Et puis l’incubateur. La couveuse. Le langage des blouses, des femmes de ménage, des machines. Langue première, déjà étrangère.
Le retour, ensuite. Appartement du quinzième, rue Jobbé-Duval. Le silence. Le regard de la mère, belle, distante. Elle a vingt-quatre ans. Le père est une ombre, un tueur à gages, un homme de Corée. Mais ne pas s’égarer. Le secret est ailleurs.
Peut-être dans un mot : boulangerie. Un mot banal, mais dans sa prononciation même, une faille. Quelque chose glisse. Les miches, les boules, le couteau à dents, la tension du geste. Une scène primitive ? Peut-être.
Et cette scène revient : cornets de papier journal, bonbons cachés. Une attente. Une dissimulation. Une langue enrobée de sucre. Trop douce. Dangereuse.
Les objets s’animent : bobines géantes, billots raclés, balances faussement justes. Le monde est un inventaire de traces, de vestiges d’un savoir d’avant les mots. Le couteau sait. Le bois sait. Le tapis sait. Le sous de la table sait.

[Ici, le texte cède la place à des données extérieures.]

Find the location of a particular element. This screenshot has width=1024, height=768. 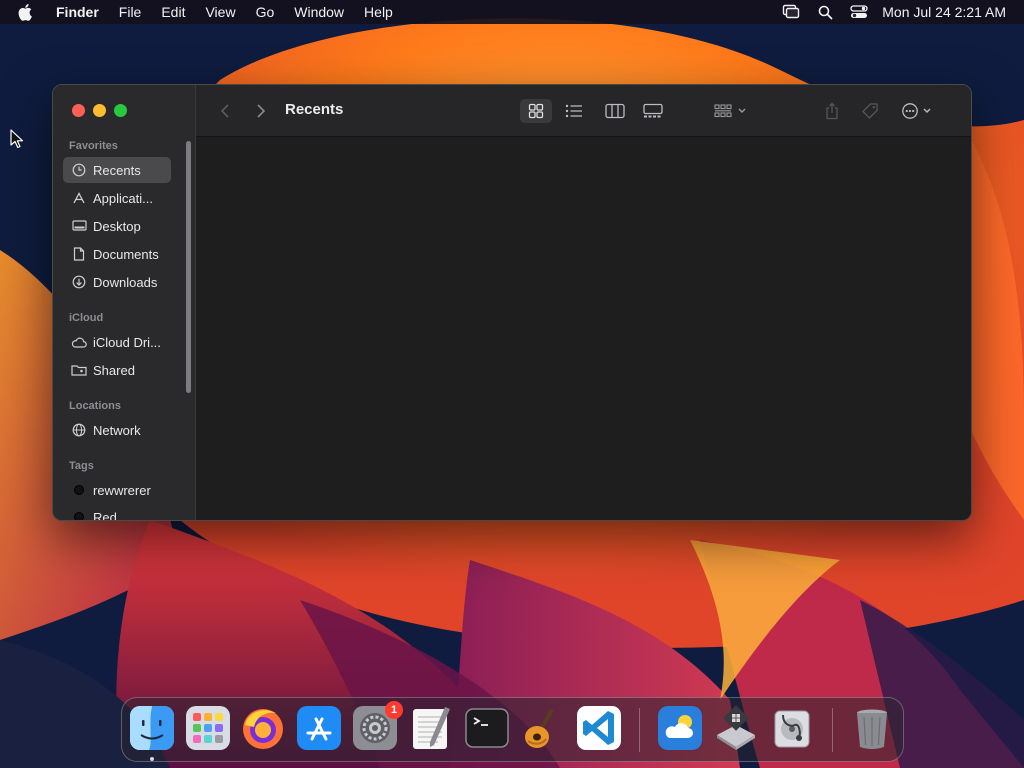

control-center-icon is located at coordinates (859, 12).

Et la théière du Siam. Cadeau du père, dit la grand-mère. Encore un écran. Un faux souvenir. Le réel ne tient qu’à un fil, et ce fil est de fer. Comme la Tour Eiffel, comme les outils, comme le mot "faire".
On aurait pu devenir chaudronnier. Ou bien poète. C’est la même chose, sans doute.
On gratte le billot jusqu’à l’os du sens.
Et ce qu’on cherche, au fond, c’est peut-être seulement : un peu de lumière entre les mots, une surprise au creux d’un mot commun, une vérité au fond du creux d’un cornet de papier.